··· DATA TO PROCESS ···

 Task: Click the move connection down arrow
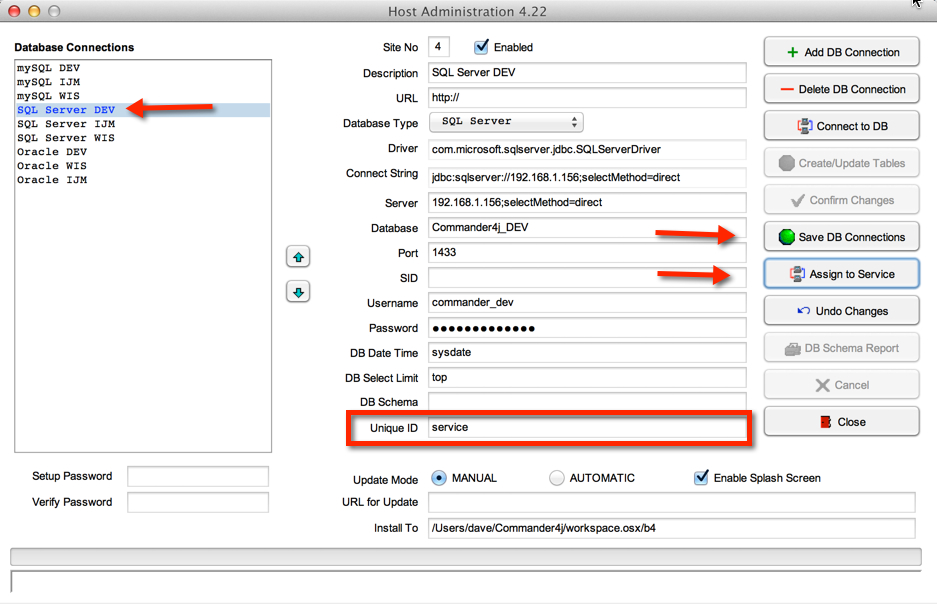click(298, 292)
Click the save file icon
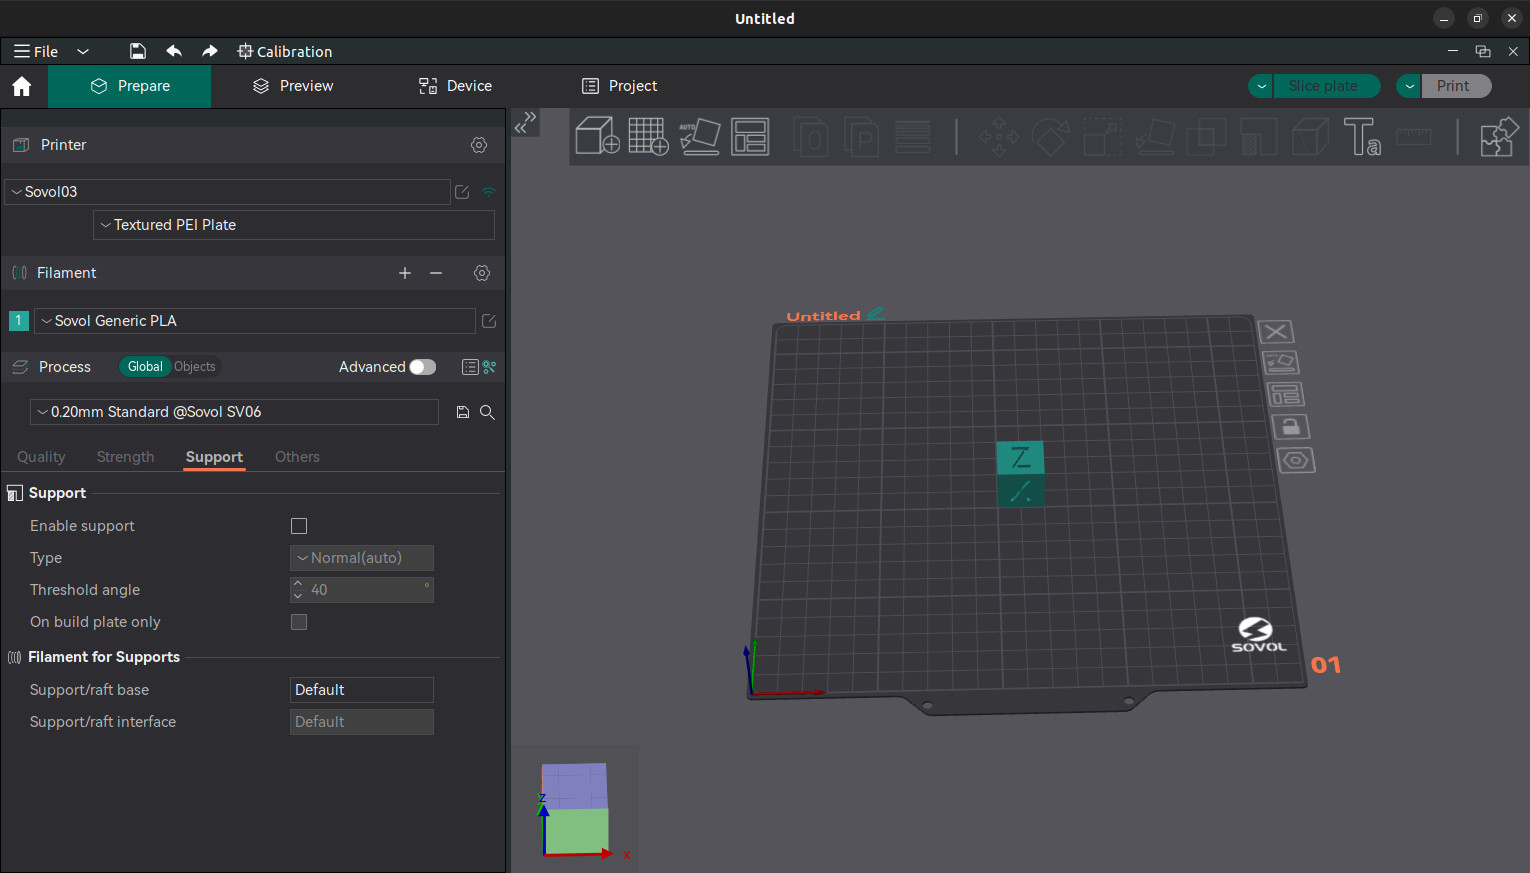This screenshot has height=873, width=1530. [x=138, y=51]
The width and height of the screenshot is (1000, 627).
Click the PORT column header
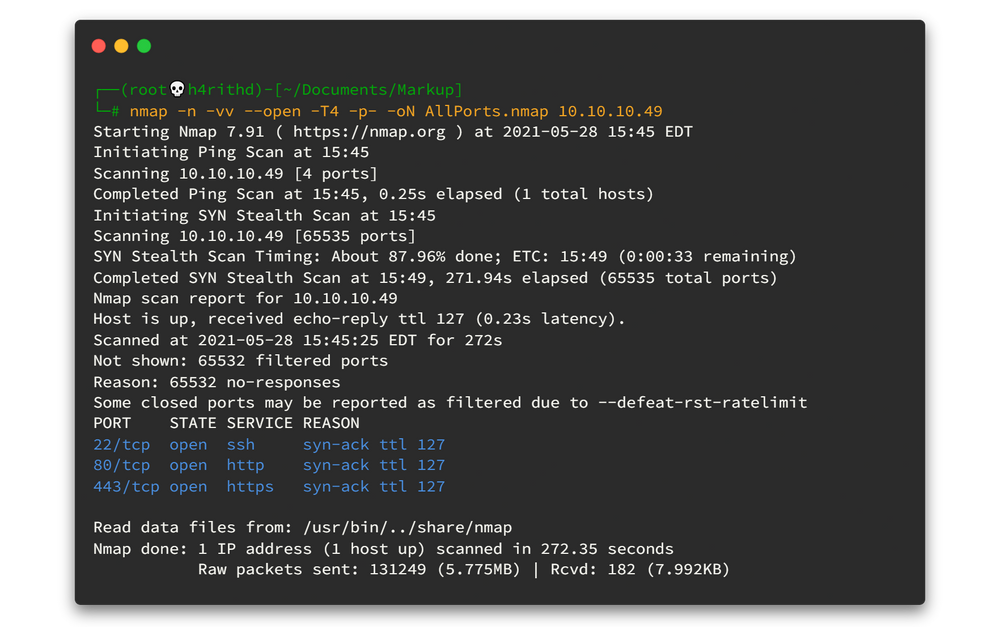pyautogui.click(x=112, y=423)
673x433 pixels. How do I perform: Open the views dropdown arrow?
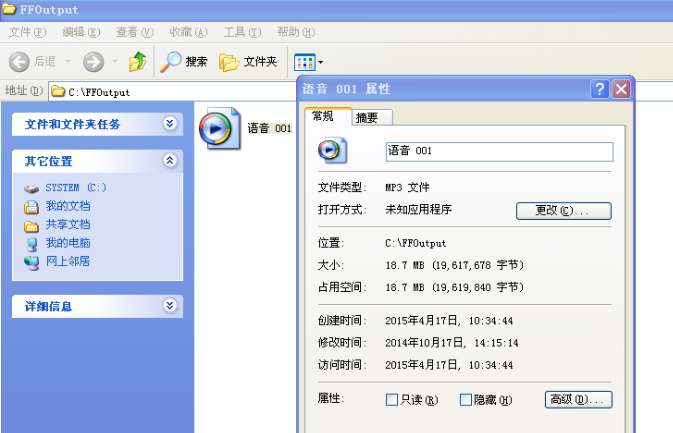[321, 62]
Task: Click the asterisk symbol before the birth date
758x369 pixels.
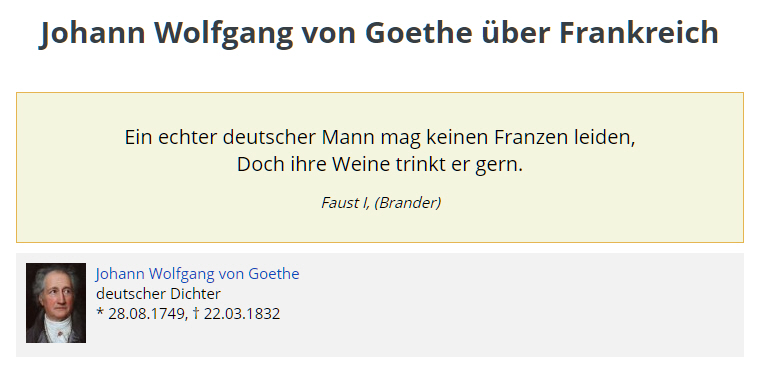Action: (100, 312)
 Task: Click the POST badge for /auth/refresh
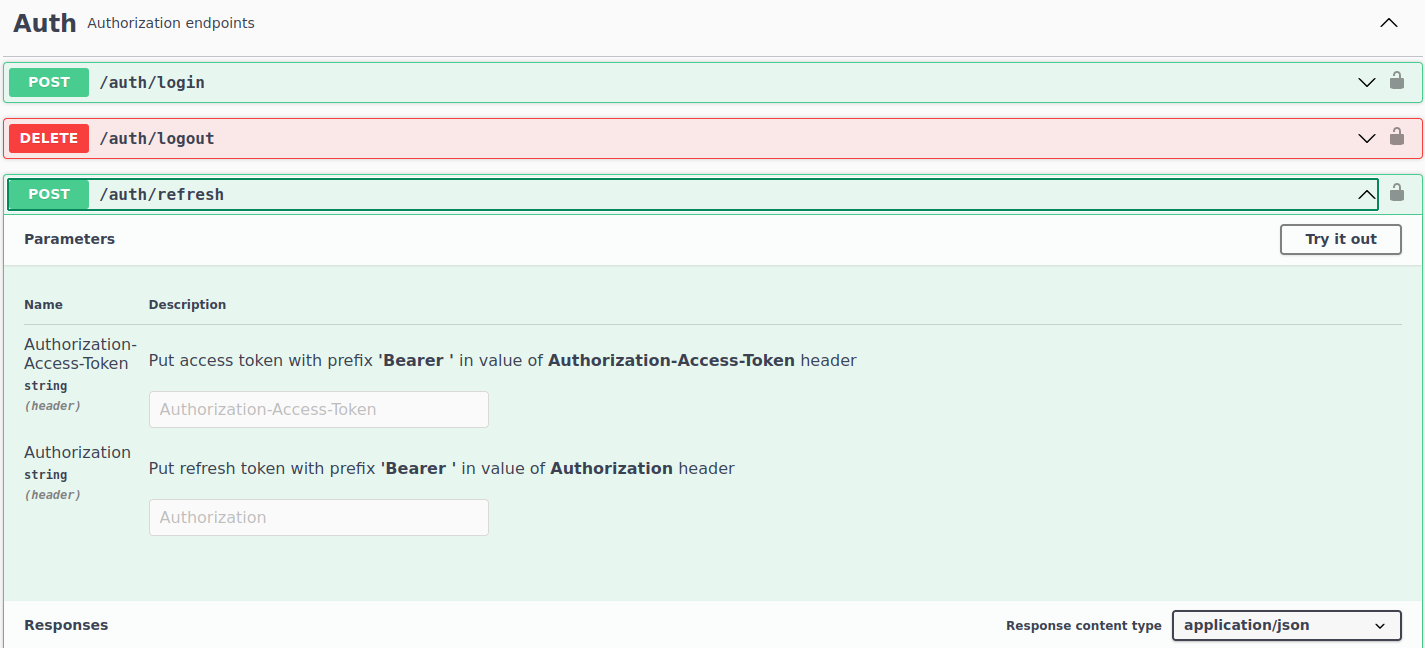49,194
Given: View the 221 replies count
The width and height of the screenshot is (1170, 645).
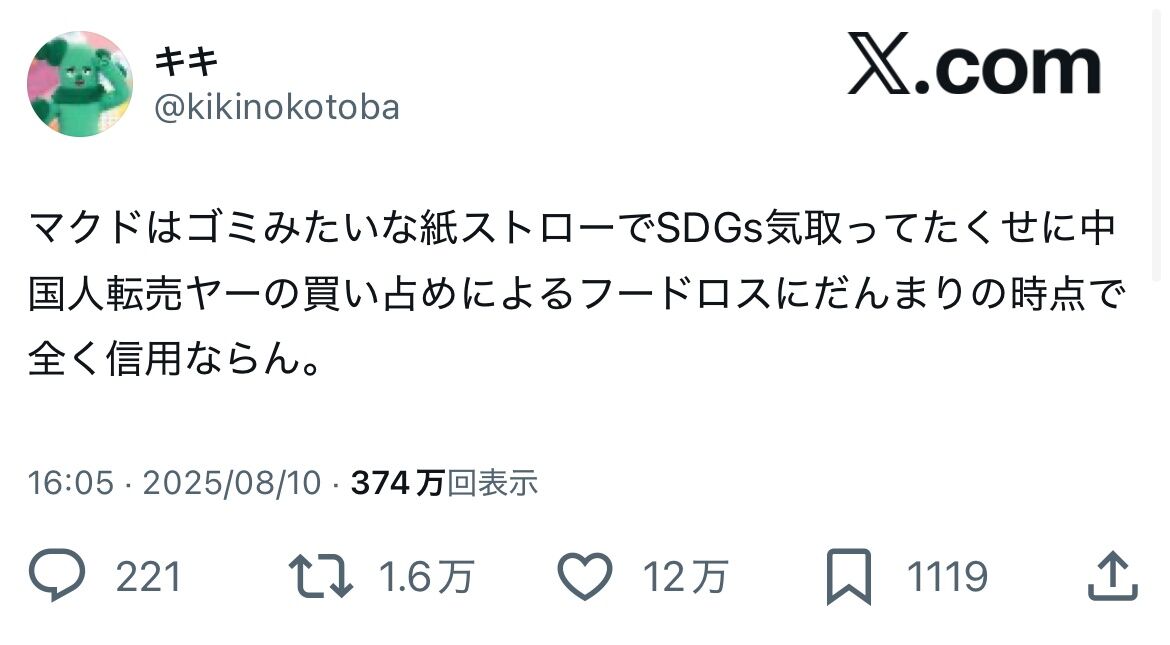Looking at the screenshot, I should [148, 577].
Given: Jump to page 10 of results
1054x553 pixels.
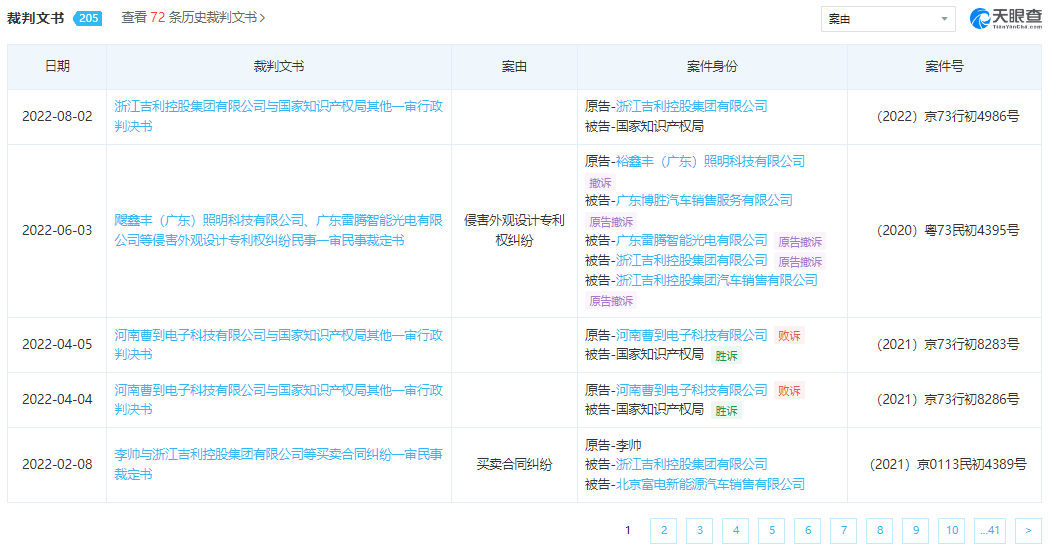Looking at the screenshot, I should point(952,530).
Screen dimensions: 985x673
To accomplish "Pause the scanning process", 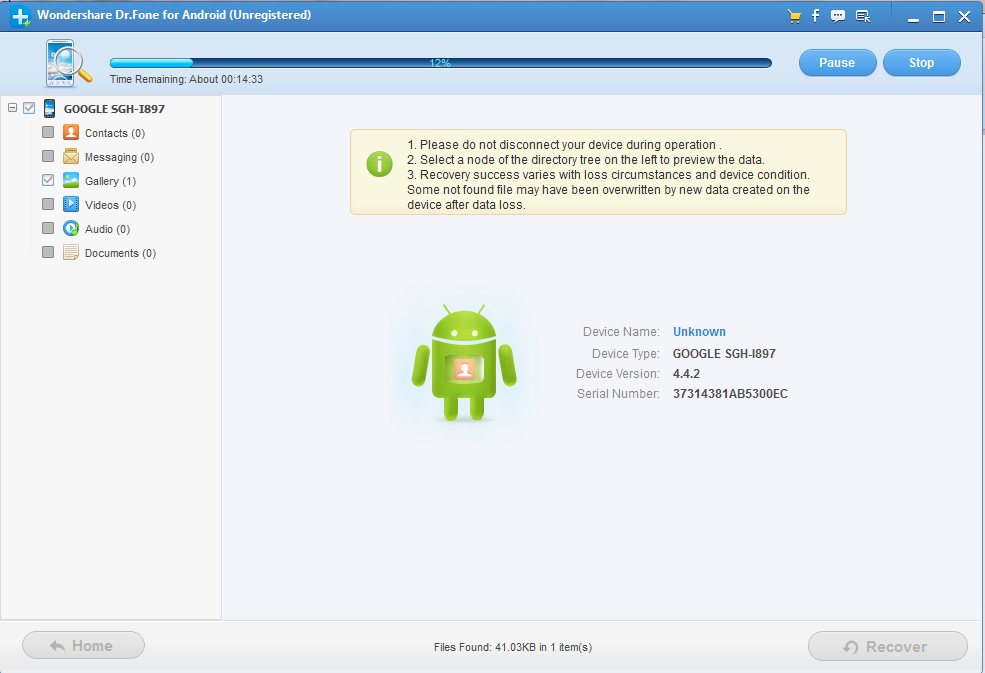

···

• WHAT NEEDS TO BE DONE:
Please go over the data above and tally every line holding "Given"; reply only with the count.

• RESULT:
2